Even he thinks the 5E fighter is better then the ranger.


----------



## turkeygiant (May 5, 2016)

One of the tricky things with any statline for Drizzt is that he does thing in his stories that would seem impossible at 8th, 15th, heck even at 20th level. He's really inherently a powerful NPC that gets to bend and break rules, not a PC that needs to follow them.


----------



## lyle.spade (May 5, 2016)

TerraDave said:


> Even he thinks the 5E fighter is better then the ranger.




You gotta laugh at that right there...that's funny. And accurate.


----------



## EzekielRaiden (May 5, 2016)

Also worthy of note: He's not a proper Drow. That is, Perkins excluded the Sunlight Sensitivity trait (but, notably, kept the extra distance for Darkvision). This is probably a good thing, as Drizz't would be almost useless if he actually had to suffer that penalty.


----------



## Valetudo (May 5, 2016)

Im just wondering what happened to his mitheral chain armor?


----------



## mflayermonk (May 5, 2016)

Forever Alone: Ranger edition.


----------



## Sacrosanct (May 5, 2016)

Didn't we have this thread last week?  Or am I in a case of serious deja vu?


----------



## Ancalagon (May 5, 2016)

Sacrosanct said:


> Didn't we have this thread last week?  Or am I in a case of serious deja vu?




We definitely did.

Edit: Link. http://www.enworld.org/forum/showthread.php?484618-Drizzt-as-a-LG-8th-Level-Champion


----------



## Raunalyn (May 5, 2016)

I still think that Drizzt is secretly evil.

Come on...think about it. He gets Wulfgar killed so that he can have Catti-brie to himself. 

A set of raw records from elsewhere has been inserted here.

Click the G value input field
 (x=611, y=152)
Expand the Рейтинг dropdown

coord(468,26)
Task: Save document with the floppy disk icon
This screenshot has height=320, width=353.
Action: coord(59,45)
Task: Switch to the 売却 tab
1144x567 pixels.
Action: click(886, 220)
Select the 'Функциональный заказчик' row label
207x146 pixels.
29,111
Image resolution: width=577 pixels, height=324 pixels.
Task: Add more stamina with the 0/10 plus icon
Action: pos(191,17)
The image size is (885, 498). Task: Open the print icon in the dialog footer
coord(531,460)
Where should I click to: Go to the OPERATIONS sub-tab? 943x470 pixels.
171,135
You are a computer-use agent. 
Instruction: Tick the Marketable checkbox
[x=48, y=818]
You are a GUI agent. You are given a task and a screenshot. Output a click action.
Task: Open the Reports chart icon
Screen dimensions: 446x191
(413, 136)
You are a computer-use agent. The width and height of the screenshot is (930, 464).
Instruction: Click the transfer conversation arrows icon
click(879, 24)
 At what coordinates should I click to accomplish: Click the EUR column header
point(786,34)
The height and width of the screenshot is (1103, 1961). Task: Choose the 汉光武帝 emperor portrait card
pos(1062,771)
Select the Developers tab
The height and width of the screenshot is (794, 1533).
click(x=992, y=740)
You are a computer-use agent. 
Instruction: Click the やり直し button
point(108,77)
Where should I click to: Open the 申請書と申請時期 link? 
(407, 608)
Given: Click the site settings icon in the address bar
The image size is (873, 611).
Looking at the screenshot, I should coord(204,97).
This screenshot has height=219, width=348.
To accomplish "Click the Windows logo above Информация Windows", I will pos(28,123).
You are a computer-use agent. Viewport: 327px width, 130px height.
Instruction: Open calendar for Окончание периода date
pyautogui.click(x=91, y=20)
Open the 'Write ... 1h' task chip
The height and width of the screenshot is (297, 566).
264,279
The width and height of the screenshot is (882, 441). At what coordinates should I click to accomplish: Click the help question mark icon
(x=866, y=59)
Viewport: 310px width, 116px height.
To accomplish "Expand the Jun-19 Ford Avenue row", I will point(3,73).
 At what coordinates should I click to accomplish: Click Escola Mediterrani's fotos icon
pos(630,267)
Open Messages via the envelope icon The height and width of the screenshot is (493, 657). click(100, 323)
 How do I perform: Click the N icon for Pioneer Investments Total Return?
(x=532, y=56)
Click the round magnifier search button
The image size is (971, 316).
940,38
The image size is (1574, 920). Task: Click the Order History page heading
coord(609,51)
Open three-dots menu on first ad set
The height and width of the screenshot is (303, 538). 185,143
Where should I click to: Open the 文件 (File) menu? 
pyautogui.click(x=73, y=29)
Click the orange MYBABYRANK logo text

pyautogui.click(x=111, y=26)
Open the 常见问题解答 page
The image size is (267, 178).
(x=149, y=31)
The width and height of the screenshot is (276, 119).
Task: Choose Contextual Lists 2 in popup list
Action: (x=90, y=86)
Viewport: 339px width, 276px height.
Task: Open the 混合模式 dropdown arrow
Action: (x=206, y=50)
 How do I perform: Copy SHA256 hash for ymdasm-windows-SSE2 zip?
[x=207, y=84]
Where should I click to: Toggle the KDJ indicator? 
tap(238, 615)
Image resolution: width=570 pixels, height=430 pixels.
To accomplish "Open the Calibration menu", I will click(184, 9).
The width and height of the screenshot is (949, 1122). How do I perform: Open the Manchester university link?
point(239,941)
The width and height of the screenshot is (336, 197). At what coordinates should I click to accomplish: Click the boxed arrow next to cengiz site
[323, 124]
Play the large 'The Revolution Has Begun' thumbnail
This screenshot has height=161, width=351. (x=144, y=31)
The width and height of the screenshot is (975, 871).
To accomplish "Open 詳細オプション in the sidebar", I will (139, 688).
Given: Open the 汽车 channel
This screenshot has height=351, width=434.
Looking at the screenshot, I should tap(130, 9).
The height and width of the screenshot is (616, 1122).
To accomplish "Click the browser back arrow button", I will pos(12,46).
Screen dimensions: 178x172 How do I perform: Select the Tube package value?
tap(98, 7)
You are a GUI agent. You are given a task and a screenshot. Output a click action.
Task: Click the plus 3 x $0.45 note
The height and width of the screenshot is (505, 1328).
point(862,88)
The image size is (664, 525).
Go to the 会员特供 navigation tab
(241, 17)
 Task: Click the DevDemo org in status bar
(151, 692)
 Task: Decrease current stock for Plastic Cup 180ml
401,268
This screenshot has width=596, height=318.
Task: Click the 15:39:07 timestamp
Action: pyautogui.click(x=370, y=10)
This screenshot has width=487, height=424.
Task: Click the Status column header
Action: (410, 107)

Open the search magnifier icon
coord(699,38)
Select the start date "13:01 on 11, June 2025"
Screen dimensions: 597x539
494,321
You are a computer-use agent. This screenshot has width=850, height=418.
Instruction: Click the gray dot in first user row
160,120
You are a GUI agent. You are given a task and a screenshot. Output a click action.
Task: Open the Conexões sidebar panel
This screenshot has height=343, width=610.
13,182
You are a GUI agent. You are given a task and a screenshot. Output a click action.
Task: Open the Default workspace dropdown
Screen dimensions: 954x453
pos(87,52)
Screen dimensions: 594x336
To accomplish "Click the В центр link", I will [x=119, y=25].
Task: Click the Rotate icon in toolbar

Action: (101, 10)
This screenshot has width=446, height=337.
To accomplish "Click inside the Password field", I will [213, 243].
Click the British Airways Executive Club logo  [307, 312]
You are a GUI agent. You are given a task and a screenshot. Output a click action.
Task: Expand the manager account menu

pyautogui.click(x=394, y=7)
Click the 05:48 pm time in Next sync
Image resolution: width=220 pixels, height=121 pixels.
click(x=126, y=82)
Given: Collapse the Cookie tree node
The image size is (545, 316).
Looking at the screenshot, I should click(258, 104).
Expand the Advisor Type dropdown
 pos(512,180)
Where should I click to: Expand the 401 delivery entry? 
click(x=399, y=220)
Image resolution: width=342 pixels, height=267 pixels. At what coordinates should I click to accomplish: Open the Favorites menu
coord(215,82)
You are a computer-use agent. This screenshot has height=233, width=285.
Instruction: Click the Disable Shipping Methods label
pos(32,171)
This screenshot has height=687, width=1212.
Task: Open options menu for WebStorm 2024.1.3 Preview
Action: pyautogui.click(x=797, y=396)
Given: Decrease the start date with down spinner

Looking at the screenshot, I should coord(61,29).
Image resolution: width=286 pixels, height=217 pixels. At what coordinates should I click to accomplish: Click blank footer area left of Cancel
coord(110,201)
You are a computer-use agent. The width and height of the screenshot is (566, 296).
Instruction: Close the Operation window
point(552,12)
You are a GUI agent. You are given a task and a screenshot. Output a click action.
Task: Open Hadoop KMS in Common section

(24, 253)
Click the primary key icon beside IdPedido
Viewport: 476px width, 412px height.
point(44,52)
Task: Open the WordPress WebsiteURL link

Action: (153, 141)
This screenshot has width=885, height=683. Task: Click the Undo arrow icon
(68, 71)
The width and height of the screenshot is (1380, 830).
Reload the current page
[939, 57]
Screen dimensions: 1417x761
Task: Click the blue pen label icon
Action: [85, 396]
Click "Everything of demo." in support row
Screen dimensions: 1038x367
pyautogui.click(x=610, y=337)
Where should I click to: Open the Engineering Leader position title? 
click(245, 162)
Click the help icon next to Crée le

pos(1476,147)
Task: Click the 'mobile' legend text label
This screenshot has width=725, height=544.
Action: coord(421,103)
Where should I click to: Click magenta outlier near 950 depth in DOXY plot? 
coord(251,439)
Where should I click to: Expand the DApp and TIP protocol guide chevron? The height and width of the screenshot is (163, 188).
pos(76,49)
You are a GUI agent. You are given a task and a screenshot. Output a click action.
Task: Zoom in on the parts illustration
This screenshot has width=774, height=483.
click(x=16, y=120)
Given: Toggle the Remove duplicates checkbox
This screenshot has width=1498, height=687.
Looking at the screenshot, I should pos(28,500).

I also think he's the second gunman on the Grassy Knoll. Come one, you know you can't prove that he's not!


----------



## Barachiel (May 5, 2016)

Drizz't never did anything distinctly Ranger-like that a Fighter could not. Except train a seal to get Guen's statue at the bottom of a lake, but a Fighter in 3E with high Handle Animal can pull that off. Drizz't was always a Fighter to me.


----------



## Reinhart (May 5, 2016)

Raunalyn said:


> I still think that Drizzt is secretly evil.
> 
> Come on...think about it. He gets Wulfgar killed so that he can have Catti-brie to himself.
> 
> I also think he's the second gunman on the Grassy Knoll. Come one, you know you can't prove that he's not!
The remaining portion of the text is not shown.